I’m excited to release my first Django-powered website: Pursue Your Wife . The idea is pretty simple: semi-weekly reminders to do something special for your wife. It began one night in a church small group when a handful of husbands all confessed that pursuing our spouses while dating was much easier than while married. The site aggregates ideas for “pursuits” and keeps a history of what you’ve done.

While I’ve enjoyed learning Django, I must admit it’s pretty complex. And it let’s you do such powerful things that it’s easy to dream of far too many features. My original concept of the site was Stackoverflow-ish with voting and editing and the like. But those features are tricky and I’m just one person! Finally, I had to do one of the most painful things as a developer: I deleted code. Lot’s of it. I just needed to get something out the door.

I welcome feedback. But be gentle! I’m too sheepish to share the code right now but eventually I will.

The technology stack is mostly Django but a few supporting packages make it work: psycopg2 and uwsgi .

I’m a bit sad to say that the site is mostly a glorified email system. A cleverly designed Google calendar reminder would’ve gotten me 90% of the way there. I’m learning to be lean but I have a long way to go. Hopefully the repository of “pursuits” will one day make the site really valuable. The weekly reminders are a clever way to continue engagement. And eventually monetizing the site with offers and advertising is probably possible. I have so many ideas but so much to learn.

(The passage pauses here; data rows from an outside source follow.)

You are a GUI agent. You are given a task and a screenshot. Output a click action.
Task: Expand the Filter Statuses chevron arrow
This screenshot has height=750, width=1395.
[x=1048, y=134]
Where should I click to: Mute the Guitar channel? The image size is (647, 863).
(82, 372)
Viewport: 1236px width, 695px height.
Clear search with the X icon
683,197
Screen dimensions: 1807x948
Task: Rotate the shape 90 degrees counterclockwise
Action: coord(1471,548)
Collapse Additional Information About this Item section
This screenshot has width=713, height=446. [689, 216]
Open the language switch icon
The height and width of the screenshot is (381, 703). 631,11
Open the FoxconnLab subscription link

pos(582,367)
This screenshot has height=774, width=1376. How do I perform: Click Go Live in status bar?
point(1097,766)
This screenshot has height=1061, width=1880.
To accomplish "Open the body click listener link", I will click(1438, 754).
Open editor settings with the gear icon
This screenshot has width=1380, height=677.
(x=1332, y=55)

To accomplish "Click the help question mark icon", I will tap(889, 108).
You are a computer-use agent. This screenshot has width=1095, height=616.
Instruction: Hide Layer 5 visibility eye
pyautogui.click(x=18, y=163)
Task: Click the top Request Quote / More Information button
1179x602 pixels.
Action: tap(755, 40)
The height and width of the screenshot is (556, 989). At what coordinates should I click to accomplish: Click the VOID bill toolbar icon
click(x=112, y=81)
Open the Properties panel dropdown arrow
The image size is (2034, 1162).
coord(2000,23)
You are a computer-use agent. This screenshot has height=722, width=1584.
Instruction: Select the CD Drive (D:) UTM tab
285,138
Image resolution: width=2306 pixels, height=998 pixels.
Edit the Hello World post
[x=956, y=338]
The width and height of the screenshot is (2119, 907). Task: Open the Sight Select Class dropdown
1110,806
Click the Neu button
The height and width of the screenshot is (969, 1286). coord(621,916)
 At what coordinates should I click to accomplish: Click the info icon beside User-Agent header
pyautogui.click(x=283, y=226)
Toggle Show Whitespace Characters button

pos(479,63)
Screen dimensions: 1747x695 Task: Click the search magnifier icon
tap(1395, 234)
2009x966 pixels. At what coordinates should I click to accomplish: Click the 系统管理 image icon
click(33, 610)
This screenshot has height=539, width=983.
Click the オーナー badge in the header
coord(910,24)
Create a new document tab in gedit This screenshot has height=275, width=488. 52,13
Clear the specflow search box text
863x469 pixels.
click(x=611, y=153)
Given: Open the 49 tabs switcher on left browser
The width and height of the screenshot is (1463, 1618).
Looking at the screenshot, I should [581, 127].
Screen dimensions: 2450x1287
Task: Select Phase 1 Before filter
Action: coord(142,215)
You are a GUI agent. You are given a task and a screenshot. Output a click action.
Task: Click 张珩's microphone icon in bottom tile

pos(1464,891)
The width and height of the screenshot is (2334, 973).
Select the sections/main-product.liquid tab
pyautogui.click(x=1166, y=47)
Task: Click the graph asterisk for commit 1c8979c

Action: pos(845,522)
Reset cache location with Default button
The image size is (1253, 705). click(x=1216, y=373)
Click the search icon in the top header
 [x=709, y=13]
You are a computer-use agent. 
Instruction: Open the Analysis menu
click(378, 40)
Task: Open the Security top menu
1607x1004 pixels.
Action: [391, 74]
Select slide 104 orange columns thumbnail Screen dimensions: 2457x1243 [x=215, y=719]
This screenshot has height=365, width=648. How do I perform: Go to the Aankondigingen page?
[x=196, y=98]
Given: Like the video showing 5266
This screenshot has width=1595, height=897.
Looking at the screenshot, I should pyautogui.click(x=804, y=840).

Python is a wonderful language to program. It’s really amazing how much more efficient I am in it than in C++ or even C#. Though I like the compilation and JIT nature of C#, the syntax of Python is better. I was resistant the idea of white-space enforcement initially but it really helps code from different authors look similar. Diving into Django source was really pretty painless. There’s some features I don’t understand yet but there’s no macro-obfuscation.